The CLI (tauri-wd) is a standalone binary that implements the W3C WebDriver HTTP protocol on port 4444. When a test framework creates a session, the CLI launches your app binary, watches stdout for the port announcement, and then translates every W3C request into a plugin HTTP call. Elements are tracked as (selector, index, using) triples internally, mapped to W3C UUID strings for the session lifetime. Shadow DOM elements use a separate in-memory cache since document.querySelectorAll() can't reach into shadow roots. Frame/iframe context is managed by a stack that scopes JS evaluation to the correct contentDocument.
Session flow: Test client sends POST /session with tauri:options.binary pointing to your app. The CLI spawns the binary with TAURI_WEBVIEW_AUTOMATION=true, reads the plugin port from stdout, and returns a session ID. All subsequent W3C commands are forwarded to the plugin as JSON-over-HTTP POST requests. When the session is deleted, the app process is killed.
For the full internal API reference, see SPEC.md.

◇ ◇ ◇ ◇ ◇

THINGS TO DO —
• a. Reproduce the passage of the tauri-wd description from "Session flow: Test" up to and including "reference, see SPEC.md.".
• b. According to the tauri-wd description, why are shadow DOM elements held in a separate in-memory cache? Answer in one to three sentences.
• c. Resume the tauri-wd description and continue it past its last sentence.

SUPPLIED INFORMATION —
◇ ◇ ◇ ◇ ◇

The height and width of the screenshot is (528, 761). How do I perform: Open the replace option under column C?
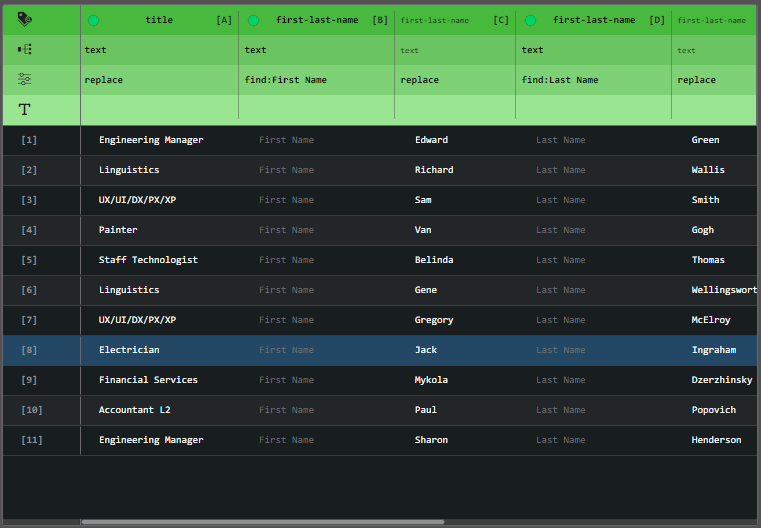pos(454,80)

◇ ◇ ◇ ◇ ◇

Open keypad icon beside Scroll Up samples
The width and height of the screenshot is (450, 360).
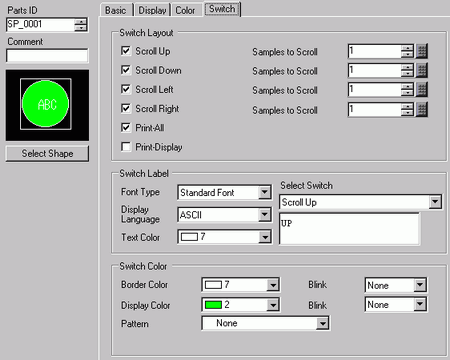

◇ ◇ ◇ ◇ ◇

ANSWERS TO THE EXERCISES —
• a.
Session flow: Test client sends POST /session with tauri:options.binary pointing to your app. The CLI spawns the binary with TAURI_WEBVIEW_AUTOMATION=true, reads the plugin port from stdout, and returns a session ID. All subsequent W3C commands are forwarded to the plugin as JSON-over-HTTP POST requests. When the session is deleted, the app process is killed.
For the full internal API reference, see SPEC.md.

• b. Shadow DOM elements are kept in a separate in-memory cache because document.querySelectorAll() cannot reach into shadow roots.

• c.
When we started building this, we were developing a macOS Tauri app and frustrated that there was no easy way to do automated e2e testing -- Apple doesn't provide a WebDriver for WKWebView. We ended up building this at roughly the same time others tackled the same problem. Probably not the greatest use of time in hindsight, but here we are.
- tauri-plugin-webdriver -- Open-source Tauri plugin that embeds a WebDriver server directly in the plugin (single-crate architecture vs our two-crate approach). Supports macOS, Linux, and Windows -- if you need cross-platform WebDriver support, this is the more mature choice.
- CrabNebula Cloud -- Commercial hosted testing service with macOS WebDriver support.
- Blog post with some additional background info.
MIT OR Apache-2.0 (dual-licensed, same as Tauri)